I've thought about it as well. The Rand libertarian would argue that the intelligent consumer would not be attracted to cost inefficient over built products.
Reality has amply refuted the intelligence of the consumer. Of course, one could argue the semantics of "over built."
Is a Ferrari or a Hummer over built? If the purpose of the vehicle includes ego, self-expression, etc., one could argue they are not.
I think we have come to a huge paradigm shift where we have to face the reality that individuals pursuing their own self-interests do NOT maximize the self-interests of all. The bankers got their bonuses. The rest of us are screwed.
The argument that regulation is unnecessary is DOA.
"Overbuilding" is not inevitable with capitalism but capitalism certainly provides the best opportunity for it because capitalism is driven by profit, mostly short term profit.
US auto manufacturers had a relatively brief heyday when they realized they could sell gasoline powered $40,000+ SUVs to a middle class that was flush with liquidity.
So they did.
Gas prices would inevitably rise and the liquidity bubble would inevitably burst. They did it anyhow. They are completely devoid of social responsiblity, but that is the nature of capitalism.
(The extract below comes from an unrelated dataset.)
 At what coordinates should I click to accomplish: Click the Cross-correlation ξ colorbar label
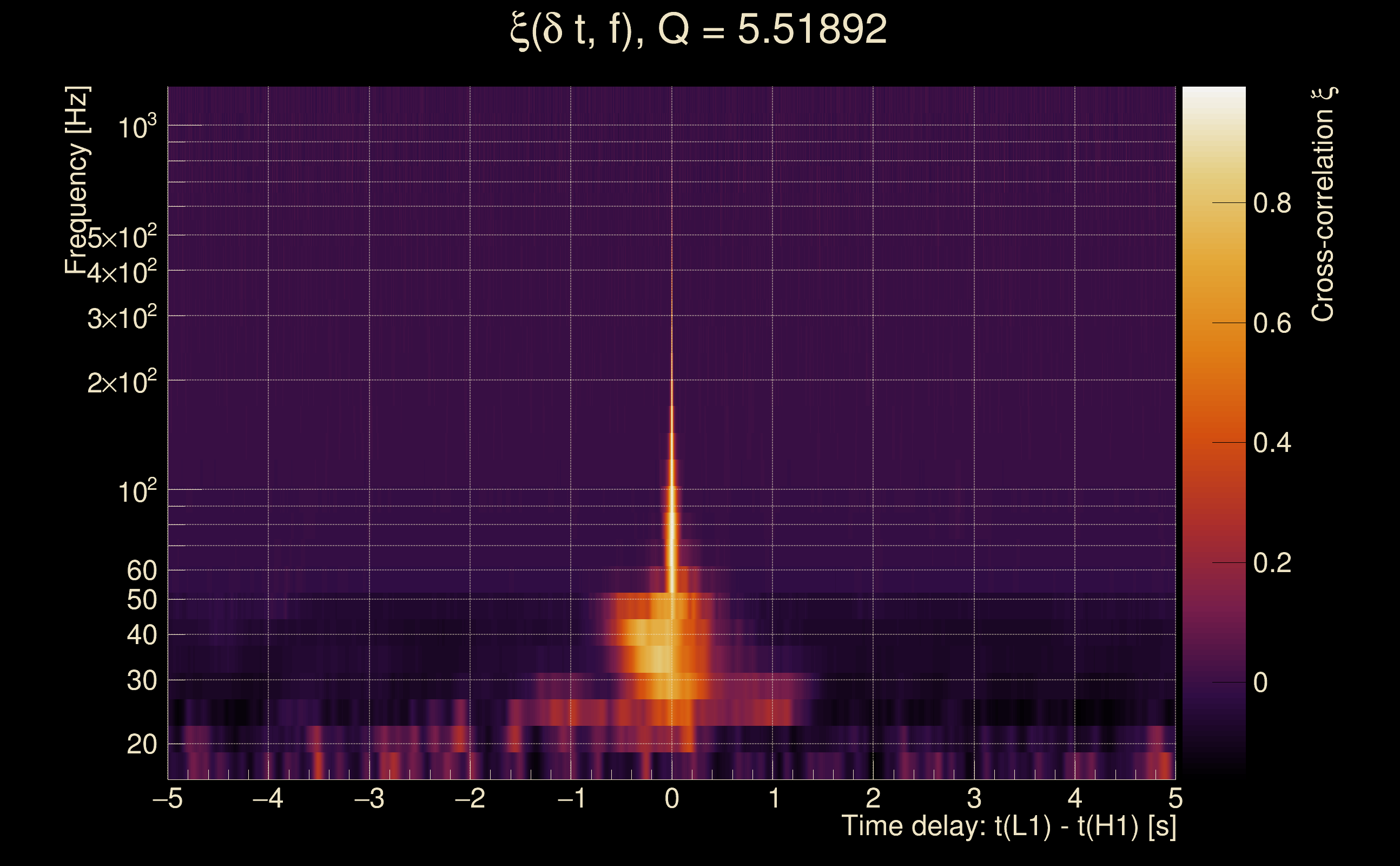pyautogui.click(x=1323, y=205)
Given that the supplier will produce whatever will make the most profit in the short term, the responsibility for not "overbuilding" is transferred to the demand side (in the absence of adequate government regulation.) This might work if the demand side took responsibility for long term considerations such as environmental impacts, the nation's financial stability, preservation of scarce resources, and so forth. But they don't, for the most part. In fact, they allow the suppliers to create demand through advertising. The consumers live in the short term too.
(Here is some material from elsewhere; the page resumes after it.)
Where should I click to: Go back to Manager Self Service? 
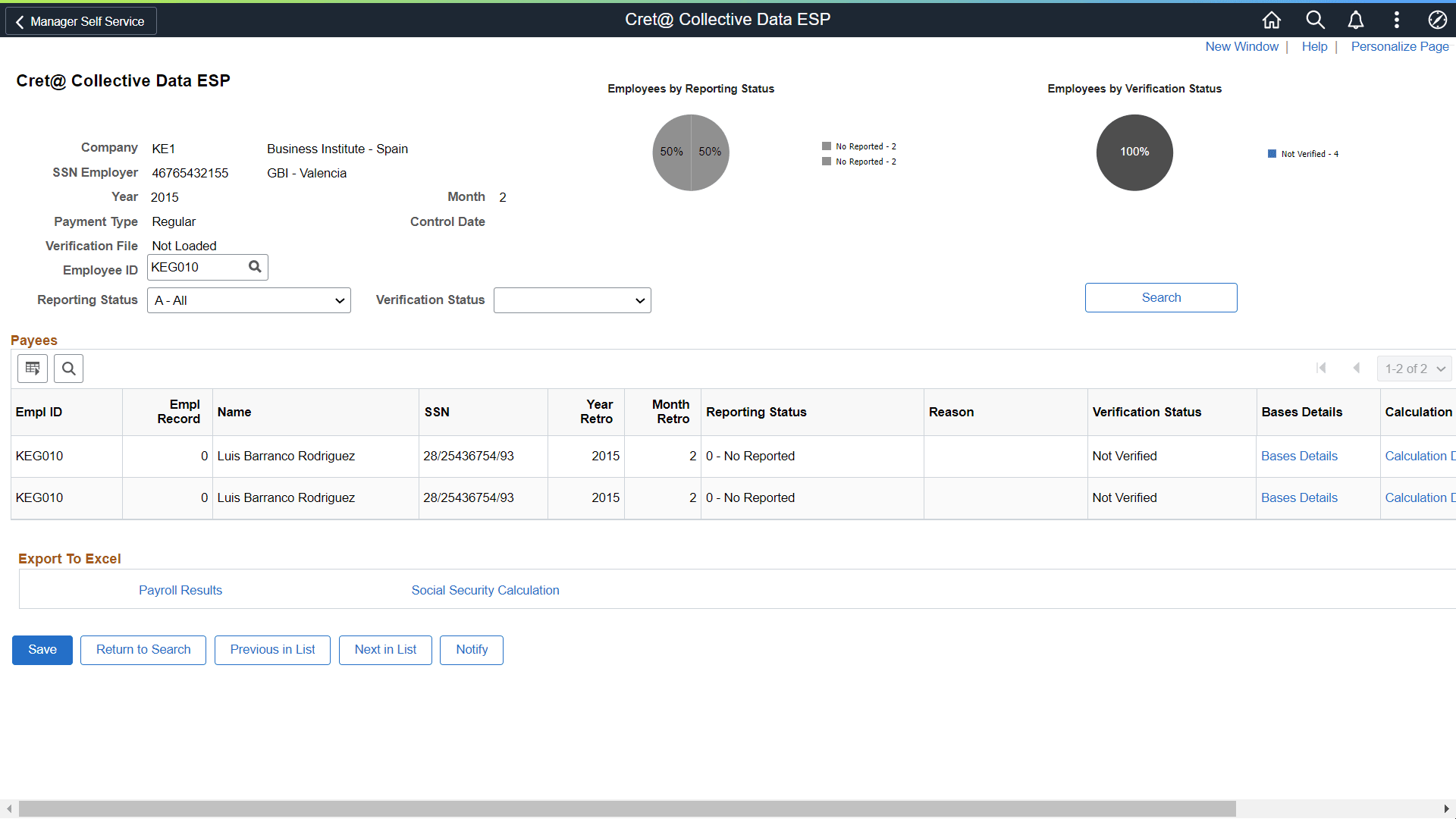click(81, 21)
People wrongly believe that technology can turn on a dime if the need is great enough and they also wrongly believe that the "free market" brings about these sudden changes.
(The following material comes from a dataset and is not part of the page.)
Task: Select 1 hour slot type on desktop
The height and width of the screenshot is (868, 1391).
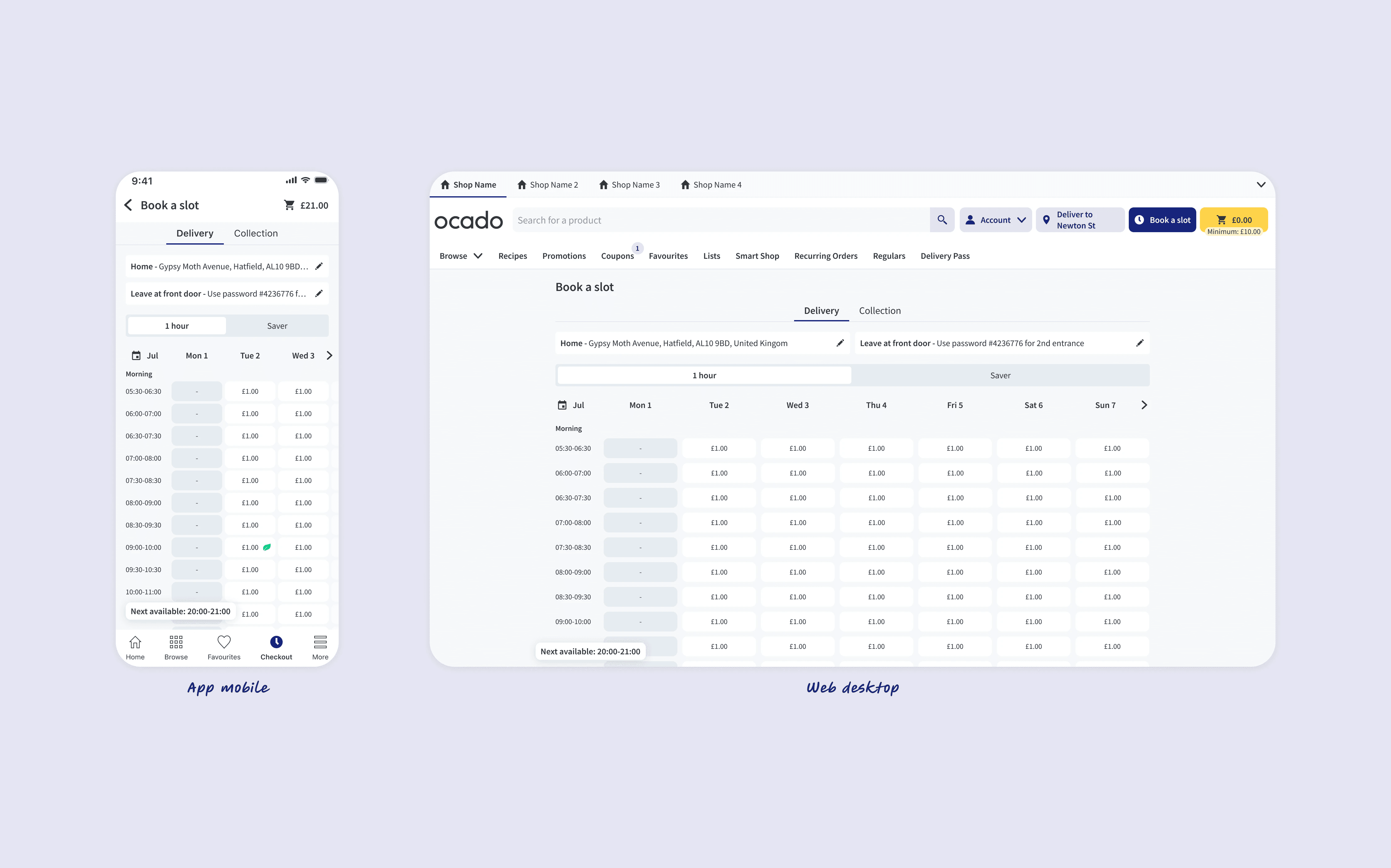Action: (704, 375)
They are wrong. Capitalism is not going to save the US auto industry, nor much else.
Like X4mr says, "the argument that regulation is unnecessary is DOA."
"I think we have come to a huge paradigm shift where we have to face the reality that individuals pursuing their own self-interests do NOT maximize the self-interests of all."
This phenomenon has been dubbed "the Tragedy of the Commons" after the observation that people will routinely externalize the negative consequences of their actions when their own share of the negative externalities they've created are much smaller than their 100% share of the private benefits accruing from their actions. You can accumulate great wealth by defrauding the government, but when the economy tanks becuase of your actions and that of others, your share of the resultant loss of wealth in the economy is still much less than whatever you gained by committing your crimes.
I think it was the 50s when Ford, being responsible, put a major effort into the collapsible steering column because of the safety issue. In collisions the column would thrust the wheel into the driver's chest often fatally.
GM gave the cars tail fins.
People dropped Ford for GM.
Sadly, in numbers we're a stupid lot. We get safety when we make it mandatory. To get real gas mileage, we have to mandate it.
The externalities Robish mentioned are taught in basic economics. It is amazing Republicans don't seem to know even the basics.
Greed, selfishness, and myopic disregard for the long term go a long way in explaining the mess.
There are plenty of people that will do ANYTHING for quick cash if they won't get caught.
"Greed, selfishness, and myopic disregard for the long term go a long way in explaining the mess."
Very true.
Complacency is another huge issue. A willingness to live in my own little world with all of my little things that I purchased and my refusal to hear or see anything that would contradict my belief that I can do this forever.
Well, here we are. I read this morning that four states (Michigan, South Carolina, Rhode Island, and California) have double digit unemployment.
California is bad, bad news. That is a huge percentage of the US economy.